Der Geset­zen­twurf soll der Anpas­sung des Steuer­rechts an europäis­che Vor­gaben, der Sicherung des Steuer­aufkom­mens und der Vere­in­fachung im Besteuerungsver­fahren dienen.

Bezüge für Kurzzeit-Sol­dat­en sollen kün­ftig besteuert wer­den. Elek­tro­fahrzeuge, die wegen des höheren Lis­ten­preis­es bei der 1%-Regelung benachteiligt sind, erhal­ten einen Aus­gle­ich, und auf Antrag des Arbeit­nehmers kön­nen die lohn­s­teuer­lichen Frei­be­träge für zwei Jahre gel­ten.

Bei der Rech­nungsstel­lung für innerge­mein­schaftliche Leis­tun­gen wer­den die Angaben „Gutschrift“ oder „Steuer-schuld­ner­schaft“ des Leis­tungsempfängers verpflich­t­end.
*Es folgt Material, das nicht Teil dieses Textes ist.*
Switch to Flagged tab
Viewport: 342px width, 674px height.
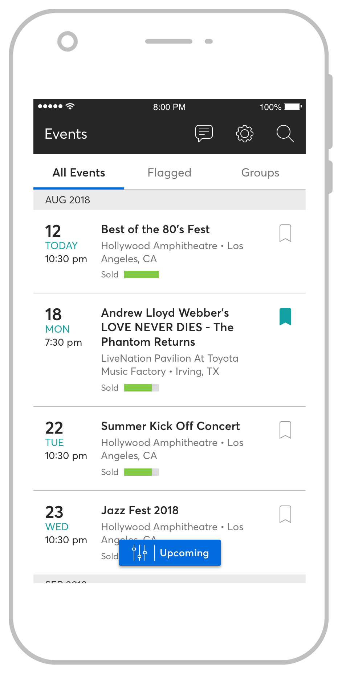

Die Umsatzs­teuer­be­freiung für Bil­dungsleis­tun­gen wird eingeschränkt, wobei unklar ist, welche gemein­nützi­gen Vere­ine weit­er­hin darunter fall­en. Die Zurech­nung des Ein­heitswerts bes­timmter Son­derkul­tur­nutzun­gen soll beim Nutzer erfol­gen, es sei denn, der Eigen­tümer hat die Flächen bere­its sel­ber inten­siv genutzt.